Хёйзинга многое сделал для превращения игры в серьезную тему философских и культурологических исследований. Однако, несмотря на все достоинства его идей, предложенное им понимание игры все еще было слишком абстрактным. Главным недостатком его концепции было буквальное растворение игры во всем остальном содержании культуры. Ведь если игрой является все, то сам концепт игры теряет свою специфичность.

Хёйзинга попытался разрешить это затруднение. Его ответ заключался в том, что игра напрямую связана со свободой; следовательно, чем меньше свободы, тем меньше и игры. А значит, современный спорт, работа или учеба – это не совсем игры. И действительно, если здесь и можно говорить о добровольном принятии правил и тем более о свободном выходе из игры, то лишь с оговорками. Есть правила, которые мы просто не можем себе позволить не соблюдать. И более того, есть игры, несоблюдение правил которых вполне может обернуться серьезными последствиями, например принудительным переводом в специальные заведения типа лечебниц и тюрем (уже со своими правилами, а значит, и со своими играми). В этом, кстати, Хёйзинга как раз и видел основную проблему современности (стоит напомнить, что его книга вышла накануне Второй мировой войны): по его мнению, мы просто разучились играть.

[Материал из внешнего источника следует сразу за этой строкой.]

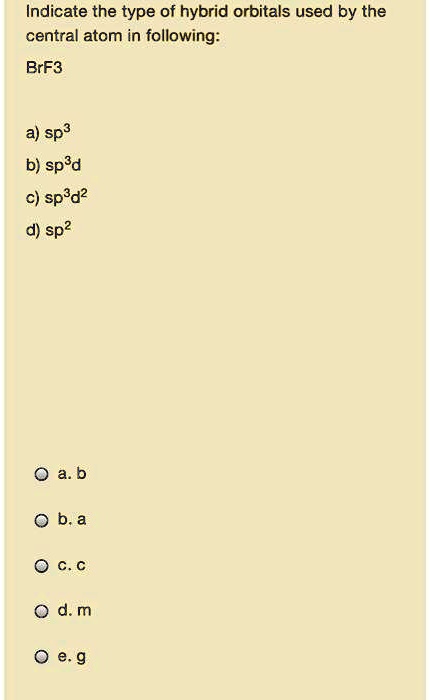Click the 'c) sp3d2' option text
The image size is (430, 700).
57,197

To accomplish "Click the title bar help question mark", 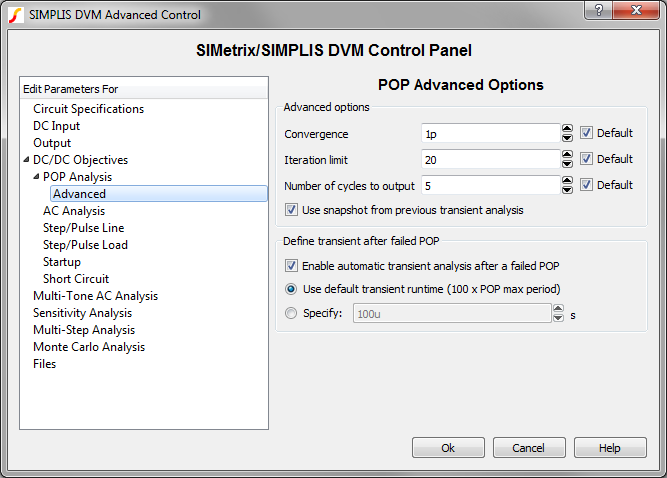I will 598,12.
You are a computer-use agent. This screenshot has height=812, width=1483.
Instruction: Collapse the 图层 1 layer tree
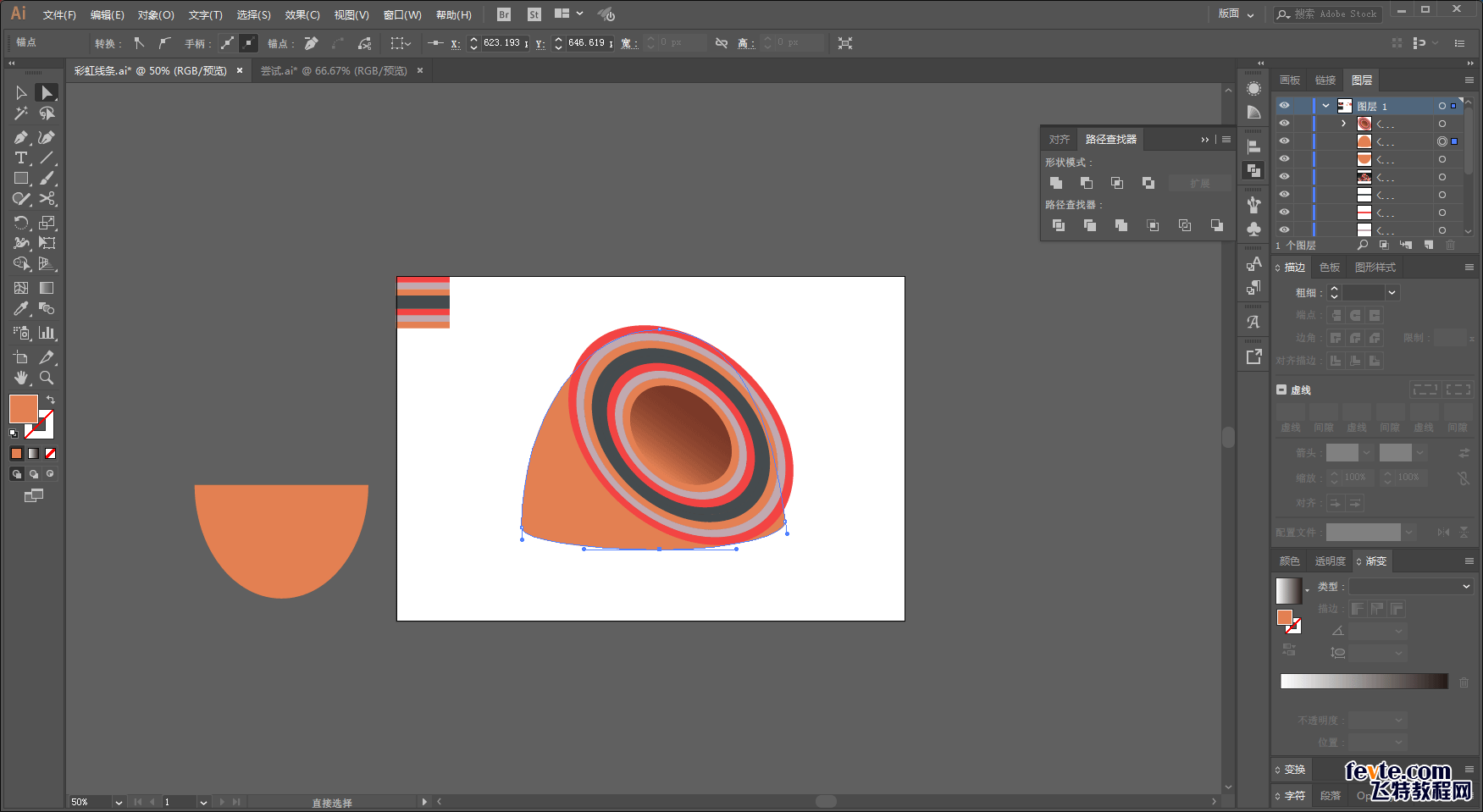coord(1325,106)
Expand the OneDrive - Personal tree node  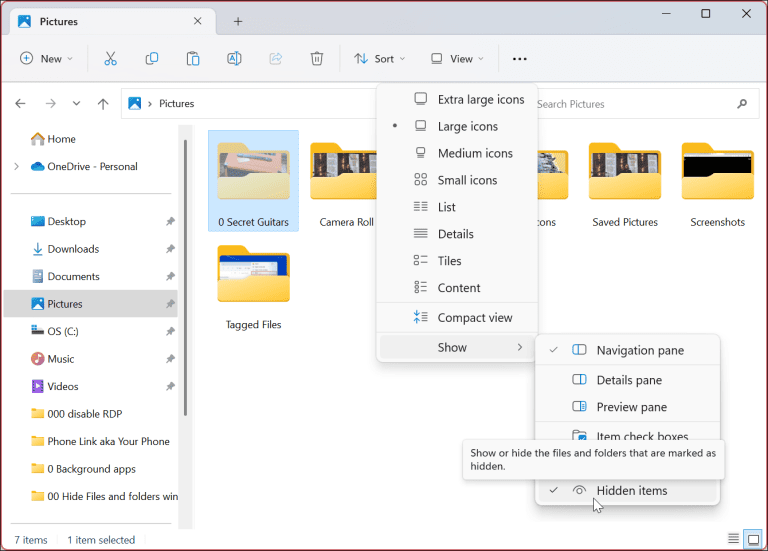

Исправить чрезмерную абстрактность Хёйзинги попробовал французский мыслитель Роже Кайуа[21]. Его исходный пункт: игры бывают разными. И действительно, Хёйзинга не только смешал игру с тем, что вроде бы игрой не является, но и говорил об игре так, как если бы у нее была какая-то единая сущность. Кайуа же с самого начала заявил: игры множественны, следовательно, у них не может быть одного-единственного языка описания.

Центральное различие, которое ввел Кайуа, это различие между paidia[22] и ludus[23], игрой неупорядоченной (условно говоря, «детской») и упорядоченной (дисциплинированной, или, условно говоря, «взрослой»).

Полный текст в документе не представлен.